══ EXTRAIT DU TEXTE

C’est donc avec impatience que nous avons ouvert La ruée minière au XXIème siècle, enquête sur les métaux à l’ère de la transition. C’est un livre bien construit, très documenté, et bien écrit : il se lit donc avec facilité, malgré l’orientation à la fois théorique et technique du propos. En fait, ce serait assez nécessaire qu’un maximum de personnes le lisent (ou si certain·es ont du mal à se plonger dans un texte, transmettez-leur le lien vers cette vidéo réalisée par Blast https://www.youtube.com/watch?v=PrjdUNS-p4s). Celia Izoard enquête sur l’extractivisme, à l’heure où les mines se parent d’un nouvel aura positif. Exit Germinal et les relents d’explosions, de misère, d’exploitation : les mines sont devenues « responsables », et surtout, indispensables pour aider nos sociétés à réaliser la fameuse transition verte qui sauvera le climat et la planète : voitures éléctriques, panneaux solaires…

Sauf que. D’abord, Celia Izoard le montre clairement, les mines responsables, ça n’existe pas. Les organismes de certification remettent leurs rapport sans même visiter les lieux concernés, sans parler aux habitant·es riverain·es, sans s’entretenir avec les travailleurs. Elle décrit aussi les paysages dévastés sur des hectares et des hectares autour des mines de Rio Tinto, en Andalousie, et en lisant ces pages, on a effectivement du mal à déterminer ce qu’il pourrait y avoir de responsable là-dedans. Bref, une mine responsable, c’est une « chimère » pour reprendre son analyse.

════
══ DONNÉES ENREGISTRÉES

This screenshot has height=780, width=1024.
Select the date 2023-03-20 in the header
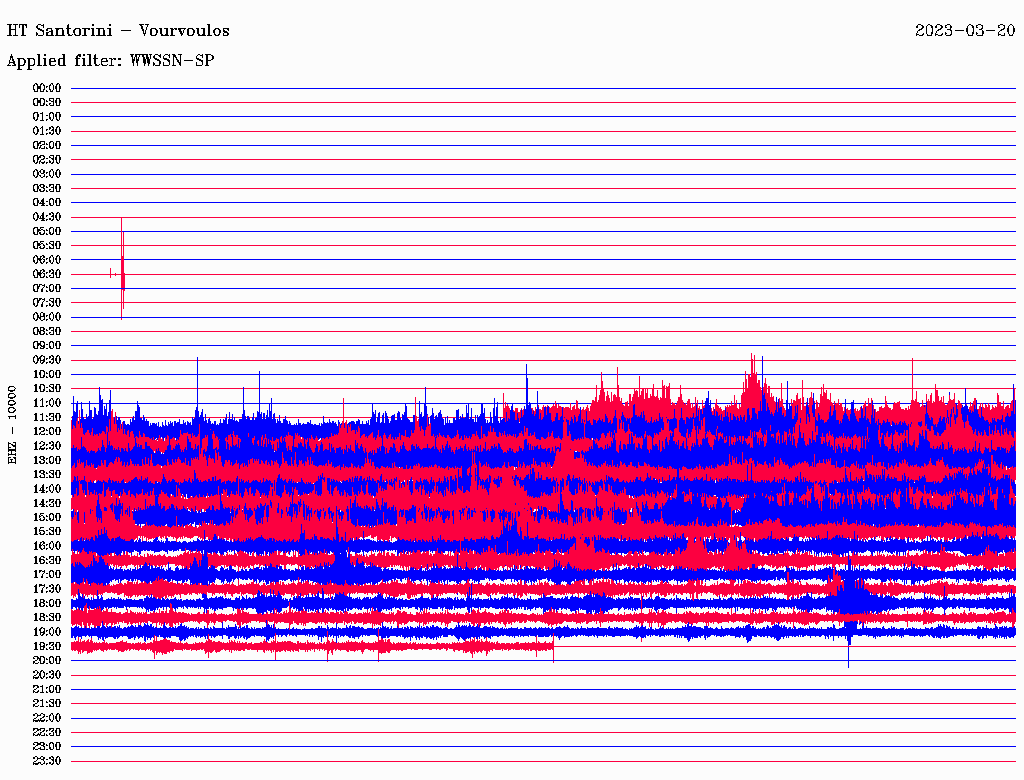[x=965, y=30]
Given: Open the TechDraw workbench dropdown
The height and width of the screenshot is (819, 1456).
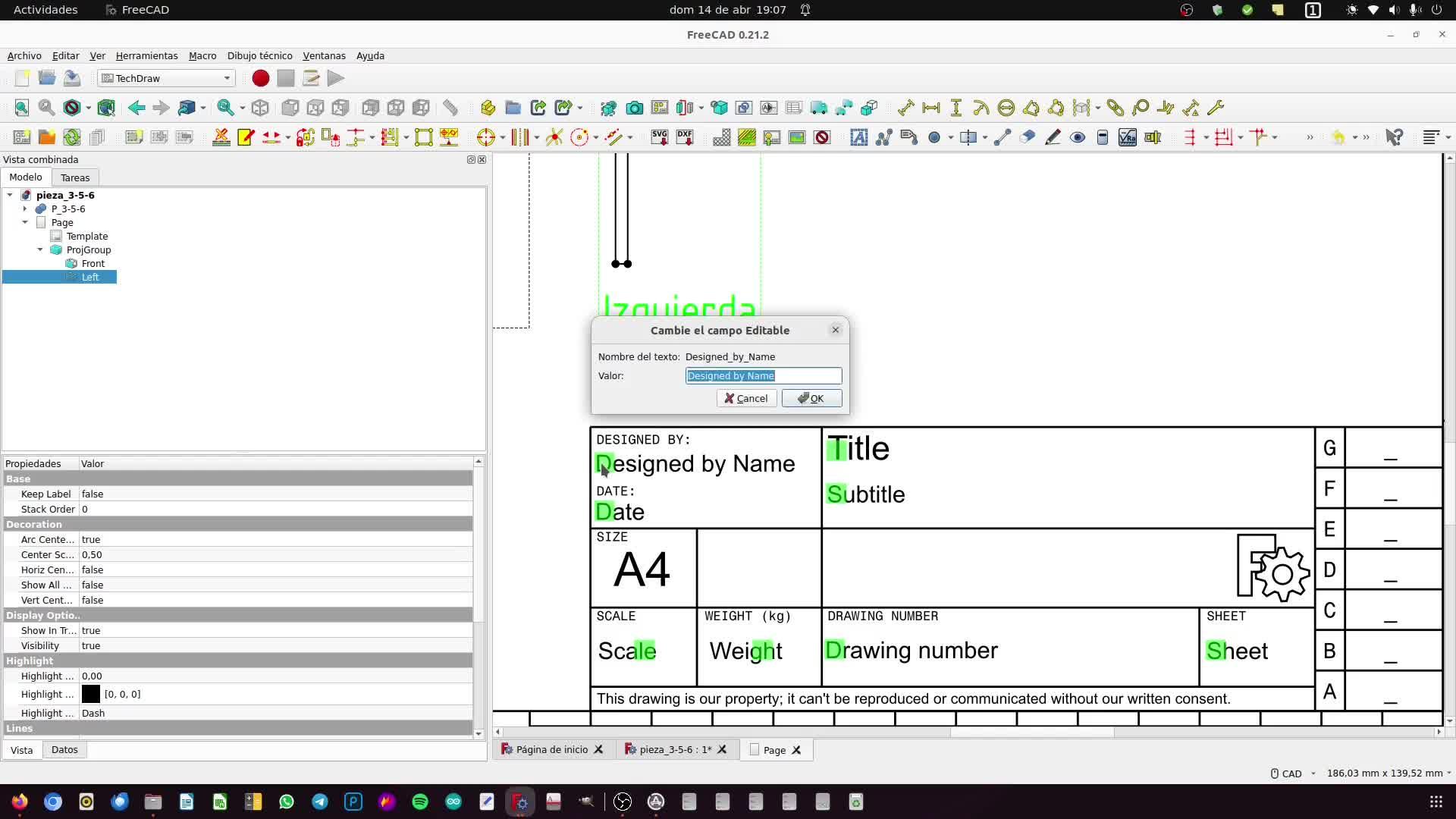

════

▶ [BUT DE L'EXERCICE]: D'après l'extrait sur les mines responsables, dans quelle région se trouvent les mines de Rio Tinto dont Celia Izoard décrit les paysages dévastés ? Les enregistrements n'ont aucun lien avec le texte.

▶ [SOLUTION DE L'EXERCICE]: En Andalousie.